◆ **Short problem**: Identify every line below that contains the word "from", and copy each of those lines in full.

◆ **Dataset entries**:

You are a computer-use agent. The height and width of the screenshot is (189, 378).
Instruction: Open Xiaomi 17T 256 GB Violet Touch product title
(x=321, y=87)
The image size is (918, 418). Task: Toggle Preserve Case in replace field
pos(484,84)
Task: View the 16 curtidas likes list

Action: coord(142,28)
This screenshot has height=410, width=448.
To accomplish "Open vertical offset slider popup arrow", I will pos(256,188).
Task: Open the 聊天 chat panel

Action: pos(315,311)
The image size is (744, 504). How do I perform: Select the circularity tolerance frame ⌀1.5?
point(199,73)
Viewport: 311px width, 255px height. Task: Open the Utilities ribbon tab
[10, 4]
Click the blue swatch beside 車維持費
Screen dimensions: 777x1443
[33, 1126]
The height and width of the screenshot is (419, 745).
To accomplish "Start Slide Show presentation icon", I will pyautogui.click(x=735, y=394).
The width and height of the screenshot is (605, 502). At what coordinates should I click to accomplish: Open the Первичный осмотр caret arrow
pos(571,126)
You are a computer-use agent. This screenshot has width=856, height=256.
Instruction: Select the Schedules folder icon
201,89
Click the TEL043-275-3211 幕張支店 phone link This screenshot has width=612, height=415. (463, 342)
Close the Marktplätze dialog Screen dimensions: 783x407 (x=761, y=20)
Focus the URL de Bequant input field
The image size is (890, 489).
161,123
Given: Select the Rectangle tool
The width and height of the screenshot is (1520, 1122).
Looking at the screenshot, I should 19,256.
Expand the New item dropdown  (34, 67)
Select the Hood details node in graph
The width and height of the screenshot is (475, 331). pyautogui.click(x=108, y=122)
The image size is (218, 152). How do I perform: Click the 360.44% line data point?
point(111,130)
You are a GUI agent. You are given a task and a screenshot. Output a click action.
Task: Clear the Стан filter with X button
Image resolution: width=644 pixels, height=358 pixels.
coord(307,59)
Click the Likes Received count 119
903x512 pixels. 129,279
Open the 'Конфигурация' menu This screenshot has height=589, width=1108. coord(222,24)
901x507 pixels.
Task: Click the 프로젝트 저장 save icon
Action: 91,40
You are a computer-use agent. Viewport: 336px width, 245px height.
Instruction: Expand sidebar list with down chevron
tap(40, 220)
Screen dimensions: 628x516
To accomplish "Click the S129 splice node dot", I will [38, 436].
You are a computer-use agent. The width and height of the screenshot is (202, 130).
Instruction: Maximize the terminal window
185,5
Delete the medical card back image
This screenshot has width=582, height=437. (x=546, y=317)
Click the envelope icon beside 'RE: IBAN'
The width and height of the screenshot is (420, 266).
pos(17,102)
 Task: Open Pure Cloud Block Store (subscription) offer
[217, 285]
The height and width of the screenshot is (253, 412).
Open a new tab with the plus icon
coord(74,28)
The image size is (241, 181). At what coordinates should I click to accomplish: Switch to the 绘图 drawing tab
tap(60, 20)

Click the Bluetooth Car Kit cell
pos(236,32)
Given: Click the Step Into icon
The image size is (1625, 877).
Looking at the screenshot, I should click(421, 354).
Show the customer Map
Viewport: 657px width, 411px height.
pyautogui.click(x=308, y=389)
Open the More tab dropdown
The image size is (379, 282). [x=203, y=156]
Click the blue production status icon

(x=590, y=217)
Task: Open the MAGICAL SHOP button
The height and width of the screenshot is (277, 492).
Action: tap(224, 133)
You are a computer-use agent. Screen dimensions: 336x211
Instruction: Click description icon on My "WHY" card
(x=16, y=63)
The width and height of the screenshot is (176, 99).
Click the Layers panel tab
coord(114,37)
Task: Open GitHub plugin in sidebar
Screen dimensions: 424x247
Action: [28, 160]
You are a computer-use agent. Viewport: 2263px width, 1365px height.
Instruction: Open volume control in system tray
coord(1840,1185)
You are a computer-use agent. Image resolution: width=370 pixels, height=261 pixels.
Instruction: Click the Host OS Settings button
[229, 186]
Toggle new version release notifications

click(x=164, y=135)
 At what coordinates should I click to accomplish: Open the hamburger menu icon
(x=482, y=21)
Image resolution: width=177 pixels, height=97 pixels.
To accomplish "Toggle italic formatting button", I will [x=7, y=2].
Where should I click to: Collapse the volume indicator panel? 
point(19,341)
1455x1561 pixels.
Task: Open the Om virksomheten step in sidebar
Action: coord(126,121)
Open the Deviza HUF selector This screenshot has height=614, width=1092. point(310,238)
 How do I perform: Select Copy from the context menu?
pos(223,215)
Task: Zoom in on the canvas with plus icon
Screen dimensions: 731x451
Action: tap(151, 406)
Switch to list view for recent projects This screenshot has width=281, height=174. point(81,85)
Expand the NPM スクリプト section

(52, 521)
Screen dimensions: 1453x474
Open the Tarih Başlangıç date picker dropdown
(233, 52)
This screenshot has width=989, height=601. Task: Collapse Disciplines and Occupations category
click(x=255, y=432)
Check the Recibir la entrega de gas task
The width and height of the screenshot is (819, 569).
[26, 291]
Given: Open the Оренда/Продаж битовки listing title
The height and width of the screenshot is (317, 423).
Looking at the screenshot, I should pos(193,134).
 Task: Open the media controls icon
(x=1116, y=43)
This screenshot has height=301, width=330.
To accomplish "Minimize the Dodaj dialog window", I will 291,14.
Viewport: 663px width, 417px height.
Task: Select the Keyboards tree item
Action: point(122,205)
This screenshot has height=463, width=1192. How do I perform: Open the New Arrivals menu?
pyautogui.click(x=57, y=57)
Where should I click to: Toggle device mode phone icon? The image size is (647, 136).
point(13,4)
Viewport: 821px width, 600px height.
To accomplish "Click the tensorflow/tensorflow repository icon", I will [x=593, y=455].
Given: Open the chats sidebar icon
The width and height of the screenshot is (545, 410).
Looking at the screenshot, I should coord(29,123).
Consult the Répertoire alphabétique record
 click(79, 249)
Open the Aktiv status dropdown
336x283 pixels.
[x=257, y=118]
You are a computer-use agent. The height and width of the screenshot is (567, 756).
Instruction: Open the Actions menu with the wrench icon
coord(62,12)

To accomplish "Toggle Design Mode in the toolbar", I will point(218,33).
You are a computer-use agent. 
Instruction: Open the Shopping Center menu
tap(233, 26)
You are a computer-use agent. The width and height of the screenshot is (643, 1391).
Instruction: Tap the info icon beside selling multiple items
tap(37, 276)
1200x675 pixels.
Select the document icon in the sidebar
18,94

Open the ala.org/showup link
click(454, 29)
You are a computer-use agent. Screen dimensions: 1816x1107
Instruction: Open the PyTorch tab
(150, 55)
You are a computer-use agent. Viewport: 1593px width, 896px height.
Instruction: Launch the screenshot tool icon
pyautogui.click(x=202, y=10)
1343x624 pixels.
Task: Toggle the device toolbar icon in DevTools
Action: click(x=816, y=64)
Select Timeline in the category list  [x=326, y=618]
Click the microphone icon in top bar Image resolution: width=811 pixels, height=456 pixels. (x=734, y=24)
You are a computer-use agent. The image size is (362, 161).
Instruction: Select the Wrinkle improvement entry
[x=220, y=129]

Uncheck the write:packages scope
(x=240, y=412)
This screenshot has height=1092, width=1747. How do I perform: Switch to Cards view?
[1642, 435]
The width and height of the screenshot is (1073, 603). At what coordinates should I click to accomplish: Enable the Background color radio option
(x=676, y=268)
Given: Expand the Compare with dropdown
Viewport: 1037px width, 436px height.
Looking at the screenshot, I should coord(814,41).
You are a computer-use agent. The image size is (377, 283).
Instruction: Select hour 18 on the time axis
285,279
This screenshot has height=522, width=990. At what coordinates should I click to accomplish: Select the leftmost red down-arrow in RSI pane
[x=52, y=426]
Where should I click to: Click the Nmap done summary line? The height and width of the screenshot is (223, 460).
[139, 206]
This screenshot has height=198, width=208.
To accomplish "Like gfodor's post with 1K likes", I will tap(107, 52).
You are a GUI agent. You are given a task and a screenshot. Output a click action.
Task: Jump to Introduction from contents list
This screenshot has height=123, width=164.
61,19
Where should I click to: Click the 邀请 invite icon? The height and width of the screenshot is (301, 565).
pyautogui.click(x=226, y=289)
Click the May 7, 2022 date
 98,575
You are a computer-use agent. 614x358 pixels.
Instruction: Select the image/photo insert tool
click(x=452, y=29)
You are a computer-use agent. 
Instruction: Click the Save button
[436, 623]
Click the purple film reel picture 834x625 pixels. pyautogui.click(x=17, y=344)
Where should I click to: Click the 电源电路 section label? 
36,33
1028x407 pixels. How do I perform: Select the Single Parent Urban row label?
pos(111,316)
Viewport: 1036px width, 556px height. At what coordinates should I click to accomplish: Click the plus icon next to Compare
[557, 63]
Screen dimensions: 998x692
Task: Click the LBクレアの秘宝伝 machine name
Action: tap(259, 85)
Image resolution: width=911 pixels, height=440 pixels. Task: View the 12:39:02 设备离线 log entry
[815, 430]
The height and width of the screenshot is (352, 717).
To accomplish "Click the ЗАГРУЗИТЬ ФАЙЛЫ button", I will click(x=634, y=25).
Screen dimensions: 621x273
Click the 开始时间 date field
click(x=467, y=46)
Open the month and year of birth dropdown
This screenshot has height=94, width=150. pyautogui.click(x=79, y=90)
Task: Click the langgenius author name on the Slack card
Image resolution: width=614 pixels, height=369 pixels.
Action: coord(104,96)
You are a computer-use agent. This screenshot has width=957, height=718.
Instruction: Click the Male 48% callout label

◆ **Result**:
 How do I perform: Select Copy from the context menu?
Task: Jump to Introduction from contents list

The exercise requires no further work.